**** Исходный текст

Собрав в городе достаточное количество подаяний и заметив, что дольше оставаться в нем нечего, сановитые сборщики отправляются в другие города и действуют опять таким же образом. И так переезжают они из города в город до тех пор, пока не выйдет срок, дозволенный для сбора.

Замечательно, что наши русские монахи не совсем жалуют афонских и принимают их довольно сухо. Особенно не любят их наши сборщики подаяний, у которых те отбивают значительный доход. Раз как-то мне пришлось говорить с таким сборщиком об этом предмете, и он высказал мне при этом всю накипевшую на сердце горечь.

– Наш брат, говорил он мне: – всю жизнь ходи да кланяйся по кабакам да трактирам: где выругают, где запросто вытолкают, и редко кто копеечку даст; а они сидят себе в келье, двери раскрыты, а народ к ним валом валит, да всё не простые какие нибудь, а господа.

********

Рабочее задание ->
Обновите отрывок из текста об афонских монахах: начните с фразы, где стоит «Замечательно, что наши», остановитесь после «нибудь, а господа.» и замените в нем «трактирам» на «харчевням». Листинг здесь никак не используется.

**** Фрагмент данных

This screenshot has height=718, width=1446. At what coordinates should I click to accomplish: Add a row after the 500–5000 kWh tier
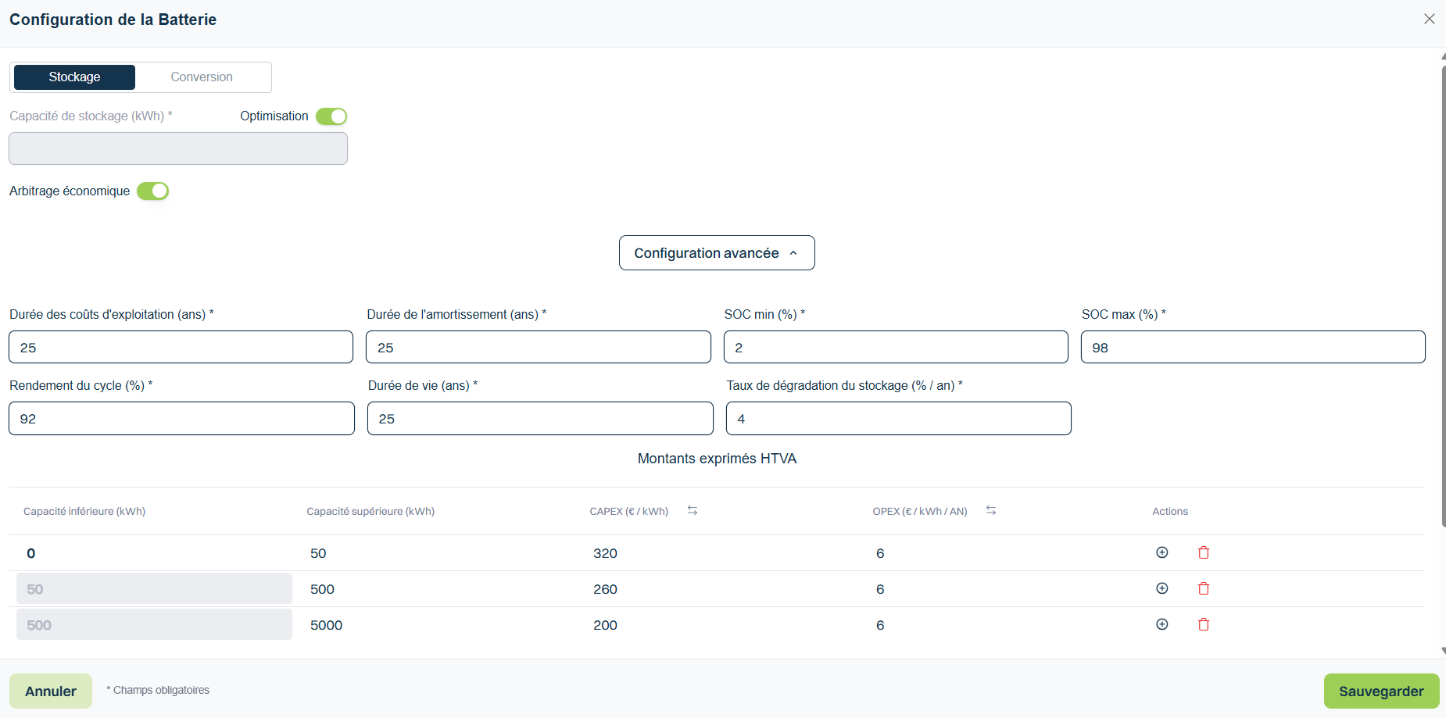tap(1162, 624)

********

Результат ->
Замечательно, что наши русские монахи не совсем жалуют афонских и принимают их довольно сухо. Особенно не любят их наши сборщики подаяний, у которых те отбивают значительный доход. Раз как-то мне пришлось говорить с таким сборщиком об этом предмете, и он высказал мне при этом всю накипевшую на сердце горечь.

– Наш брат, говорил он мне: – всю жизнь ходи да кланяйся по кабакам да харчевням: где выругают, где запросто вытолкают, и редко кто копеечку даст; а они сидят себе в келье, двери раскрыты, а народ к ним валом валит, да всё не простые какие нибудь, а господа.